**Description of the task:** Exactly as written, set down each line of the data below except its pictures.

**Given information:**
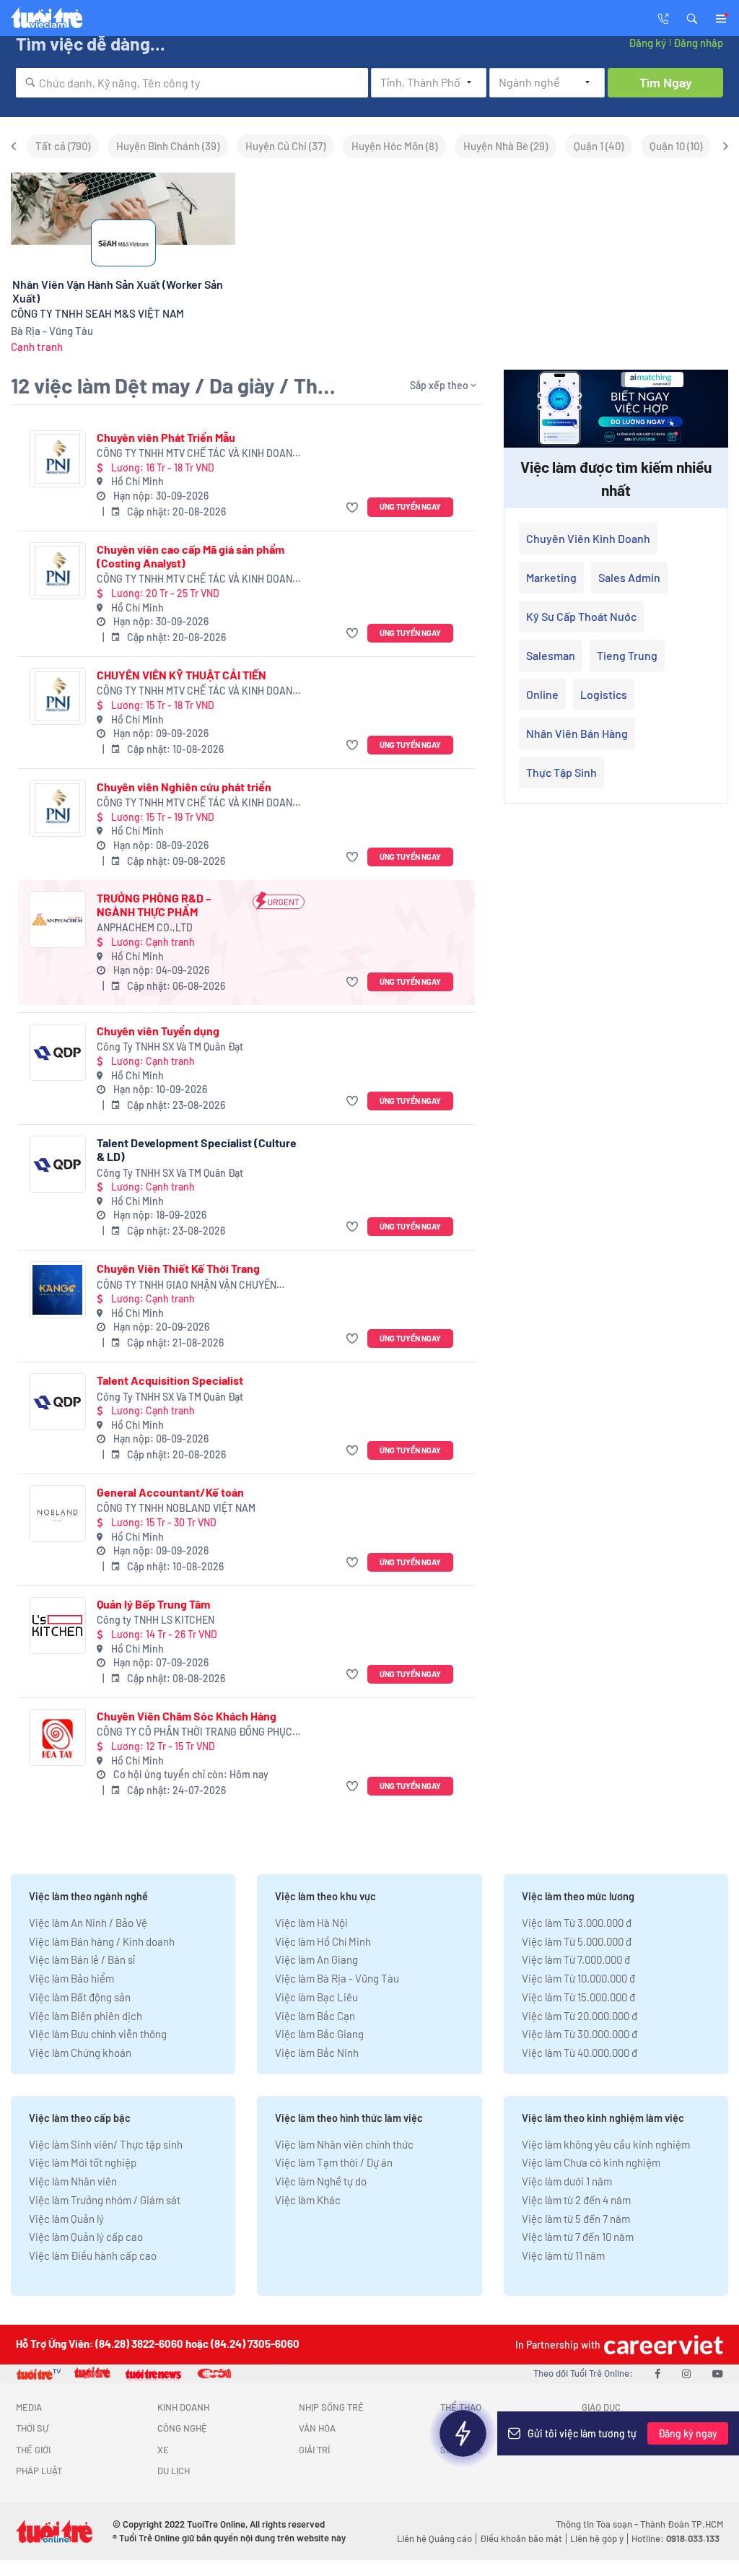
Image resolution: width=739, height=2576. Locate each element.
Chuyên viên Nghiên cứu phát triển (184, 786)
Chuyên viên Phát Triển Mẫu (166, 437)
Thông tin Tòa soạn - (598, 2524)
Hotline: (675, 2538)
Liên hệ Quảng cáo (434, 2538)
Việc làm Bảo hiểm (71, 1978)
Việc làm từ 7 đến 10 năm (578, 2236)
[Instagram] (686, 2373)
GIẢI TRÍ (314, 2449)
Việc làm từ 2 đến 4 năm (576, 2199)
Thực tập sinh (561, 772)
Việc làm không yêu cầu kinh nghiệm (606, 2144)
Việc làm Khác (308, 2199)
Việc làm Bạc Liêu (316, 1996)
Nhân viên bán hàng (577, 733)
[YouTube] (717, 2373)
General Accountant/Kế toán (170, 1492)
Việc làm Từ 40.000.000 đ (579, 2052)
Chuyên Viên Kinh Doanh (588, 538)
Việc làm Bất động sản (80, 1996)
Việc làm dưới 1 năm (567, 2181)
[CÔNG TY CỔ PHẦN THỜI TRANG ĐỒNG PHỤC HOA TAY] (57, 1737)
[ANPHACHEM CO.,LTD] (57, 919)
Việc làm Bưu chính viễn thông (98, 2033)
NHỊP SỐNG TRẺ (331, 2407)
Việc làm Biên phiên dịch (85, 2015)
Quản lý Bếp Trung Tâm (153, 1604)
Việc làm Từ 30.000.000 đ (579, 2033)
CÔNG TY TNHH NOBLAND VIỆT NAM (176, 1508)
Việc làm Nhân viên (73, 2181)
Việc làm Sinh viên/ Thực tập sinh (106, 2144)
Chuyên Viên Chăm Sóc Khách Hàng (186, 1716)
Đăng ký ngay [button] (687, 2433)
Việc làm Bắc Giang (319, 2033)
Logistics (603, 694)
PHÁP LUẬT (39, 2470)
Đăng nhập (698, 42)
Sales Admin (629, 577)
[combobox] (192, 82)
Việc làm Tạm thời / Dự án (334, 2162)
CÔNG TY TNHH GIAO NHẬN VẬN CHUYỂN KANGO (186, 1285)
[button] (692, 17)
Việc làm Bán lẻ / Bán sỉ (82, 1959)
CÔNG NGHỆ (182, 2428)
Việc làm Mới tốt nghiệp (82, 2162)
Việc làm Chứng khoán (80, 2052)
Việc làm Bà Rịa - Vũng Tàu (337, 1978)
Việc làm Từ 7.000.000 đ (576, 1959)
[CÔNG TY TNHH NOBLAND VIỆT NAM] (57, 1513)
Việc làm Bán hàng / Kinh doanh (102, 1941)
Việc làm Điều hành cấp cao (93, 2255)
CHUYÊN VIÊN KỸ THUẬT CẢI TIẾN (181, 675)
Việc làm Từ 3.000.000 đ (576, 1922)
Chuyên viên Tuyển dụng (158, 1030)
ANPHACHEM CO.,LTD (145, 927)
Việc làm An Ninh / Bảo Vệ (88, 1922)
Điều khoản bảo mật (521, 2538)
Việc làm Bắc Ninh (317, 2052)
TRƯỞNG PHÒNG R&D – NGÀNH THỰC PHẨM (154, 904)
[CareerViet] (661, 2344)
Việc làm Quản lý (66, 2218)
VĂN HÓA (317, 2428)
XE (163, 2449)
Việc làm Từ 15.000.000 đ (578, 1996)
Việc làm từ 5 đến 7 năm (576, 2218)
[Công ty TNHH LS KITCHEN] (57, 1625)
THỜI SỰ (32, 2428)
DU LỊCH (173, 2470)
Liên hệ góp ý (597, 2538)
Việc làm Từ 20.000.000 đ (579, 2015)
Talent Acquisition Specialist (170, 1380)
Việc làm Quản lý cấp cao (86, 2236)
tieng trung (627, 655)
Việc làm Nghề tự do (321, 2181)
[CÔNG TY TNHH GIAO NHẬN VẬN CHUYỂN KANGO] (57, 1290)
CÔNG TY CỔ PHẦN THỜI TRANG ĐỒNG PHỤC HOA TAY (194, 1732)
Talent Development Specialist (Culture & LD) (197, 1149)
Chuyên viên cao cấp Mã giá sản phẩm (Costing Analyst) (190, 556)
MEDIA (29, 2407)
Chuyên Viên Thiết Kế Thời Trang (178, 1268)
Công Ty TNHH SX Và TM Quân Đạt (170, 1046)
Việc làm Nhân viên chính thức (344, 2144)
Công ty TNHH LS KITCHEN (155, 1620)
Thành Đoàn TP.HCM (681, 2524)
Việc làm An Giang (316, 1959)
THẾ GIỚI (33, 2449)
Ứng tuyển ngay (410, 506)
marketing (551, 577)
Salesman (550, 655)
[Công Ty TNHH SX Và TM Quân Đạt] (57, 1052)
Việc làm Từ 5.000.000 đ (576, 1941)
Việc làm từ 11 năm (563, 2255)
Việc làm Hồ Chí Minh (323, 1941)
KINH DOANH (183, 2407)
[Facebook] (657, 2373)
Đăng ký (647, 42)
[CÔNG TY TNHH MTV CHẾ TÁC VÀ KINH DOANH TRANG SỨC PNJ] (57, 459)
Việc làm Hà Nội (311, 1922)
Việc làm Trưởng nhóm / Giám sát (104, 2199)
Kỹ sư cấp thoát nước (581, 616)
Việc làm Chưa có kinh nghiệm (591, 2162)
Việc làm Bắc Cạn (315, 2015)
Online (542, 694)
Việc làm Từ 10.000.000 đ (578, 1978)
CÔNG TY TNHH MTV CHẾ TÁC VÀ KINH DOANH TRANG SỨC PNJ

**Solution below:**
Image resolution: width=739, height=2576. Locate each element.
Chuyên viên Nghiên cứu phát triển (184, 786)
Chuyên viên Phát Triển Mẫu (166, 437)
Thông tin Tòa soạn - (598, 2524)
Hotline: (675, 2538)
Liên hệ Quảng cáo (434, 2538)
Việc làm Bảo hiểm (71, 1978)
Việc làm từ 7 đến 10 năm (578, 2236)
[Instagram] (686, 2373)
GIẢI TRÍ (314, 2449)
Việc làm từ 2 đến 4 năm (576, 2199)
Thực tập sinh (561, 772)
Việc làm không yêu cầu kinh nghiệm (606, 2144)
Việc làm Khác (308, 2199)
Việc làm Bạc Liêu (316, 1996)
Nhân viên bán hàng (577, 733)
[YouTube] (717, 2373)
General Accountant/Kế toán (170, 1492)
Việc làm Từ 40.000.000 đ (579, 2052)
Chuyên Viên Kinh Doanh (588, 538)
Việc làm Bất động sản (80, 1996)
Việc làm dưới 1 năm (567, 2181)
[CÔNG TY CỔ PHẦN THỜI TRANG ĐỒNG PHỤC HOA TAY] (57, 1737)
[ANPHACHEM CO.,LTD] (57, 919)
Việc làm Bưu chính viễn thông (98, 2033)
NHỊP SỐNG TRẺ (331, 2407)
Việc làm Biên phiên dịch (85, 2015)
Quản lý Bếp Trung Tâm (153, 1604)
Việc làm Từ 30.000.000 đ (579, 2033)
CÔNG TY TNHH NOBLAND VIỆT NAM (176, 1508)
Việc làm Nhân viên (73, 2181)
Việc làm Sinh viên/ Thực tập sinh (106, 2144)
Chuyên Viên Chăm Sóc Khách Hàng (186, 1716)
Đăng ký ngay [button] (687, 2433)
Việc làm Bắc Giang (319, 2033)
Logistics (603, 694)
PHÁP LUẬT (39, 2470)
Đăng nhập (698, 42)
Sales Admin (629, 577)
[combobox] (192, 82)
Việc làm Tạm thời / Dự án (334, 2162)
CÔNG TY TNHH GIAO NHẬN VẬN CHUYỂN KANGO (186, 1285)
[button] (692, 17)
Việc làm Bán lẻ / Bán sỉ (82, 1959)
CÔNG NGHỆ (182, 2428)
Việc làm Mới tốt nghiệp (82, 2162)
Việc làm Chứng khoán (80, 2052)
Việc làm Bà Rịa - Vũng Tàu (337, 1978)
Việc làm Từ 7.000.000 đ (576, 1959)
[CÔNG TY TNHH NOBLAND VIỆT NAM] (57, 1513)
Việc làm Bán hàng / Kinh doanh (102, 1941)
Việc làm Điều hành cấp cao (93, 2255)
CHUYÊN VIÊN KỸ THUẬT CẢI TIẾN (181, 675)
Việc làm Từ 3.000.000 đ (576, 1922)
Chuyên viên Tuyển dụng (158, 1030)
ANPHACHEM CO.,LTD (145, 927)
Việc làm An Ninh / Bảo Vệ (88, 1922)
Điều khoản bảo mật (521, 2538)
Việc làm Bắc Ninh (317, 2052)
TRƯỞNG PHÒNG R&D – NGÀNH THỰC PHẨM (154, 904)
[CareerViet] (661, 2344)
Việc làm Quản lý (66, 2218)
VĂN HÓA (317, 2428)
XE (163, 2449)
Việc làm Từ 15.000.000 đ (578, 1996)
Việc làm từ 5 đến 7 năm (576, 2218)
[Công ty TNHH LS KITCHEN] (57, 1625)
THỜI SỰ (32, 2428)
DU LỊCH (173, 2470)
Liên hệ góp ý (597, 2538)
Việc làm Từ 20.000.000 đ (579, 2015)
Talent Acquisition Specialist (170, 1380)
Việc làm Quản lý cấp cao (86, 2236)
tieng trung (627, 655)
Việc làm Nghề tự do (321, 2181)
[CÔNG TY TNHH GIAO NHẬN VẬN CHUYỂN KANGO] (57, 1290)
CÔNG TY CỔ PHẦN THỜI TRANG ĐỒNG PHỤC HOA TAY (194, 1732)
Talent Development Specialist (Culture & LD) (197, 1149)
Chuyên viên cao cấp Mã giá sản phẩm (Costing Analyst) (190, 556)
MEDIA (29, 2407)
Chuyên Viên Thiết Kế Thời Trang (178, 1268)
Công Ty TNHH SX Và TM Quân Đạt (170, 1046)
Việc làm Nhân viên chính thức (344, 2144)
Công ty TNHH LS KITCHEN (155, 1620)
Thành Đoàn TP.HCM (681, 2524)
Việc làm An Giang (316, 1959)
THẾ GIỚI (33, 2449)
Ứng tuyển ngay (410, 506)
marketing (551, 577)
Salesman (550, 655)
[Công Ty TNHH SX Và TM Quân Đạt] (57, 1052)
Việc làm Từ 5.000.000 đ (576, 1941)
Việc làm từ 11 năm (563, 2255)
Việc làm Hồ Chí Minh (323, 1941)
KINH DOANH (183, 2407)
[Facebook] (657, 2373)
Đăng ký (647, 42)
[CÔNG TY TNHH MTV CHẾ TÁC VÀ KINH DOANH TRANG SỨC PNJ] (57, 459)
Việc làm Hà Nội (311, 1922)
Việc làm Trưởng nhóm / Giám sát (104, 2199)
Kỹ sư cấp thoát nước (581, 616)
Việc làm Chưa có kinh nghiệm (591, 2162)
Việc làm Bắc Cạn (315, 2015)
Online (542, 694)
Việc làm Từ 10.000.000 đ (578, 1978)
CÔNG TY TNHH MTV CHẾ TÁC VÀ KINH DOANH TRANG SỨC PNJ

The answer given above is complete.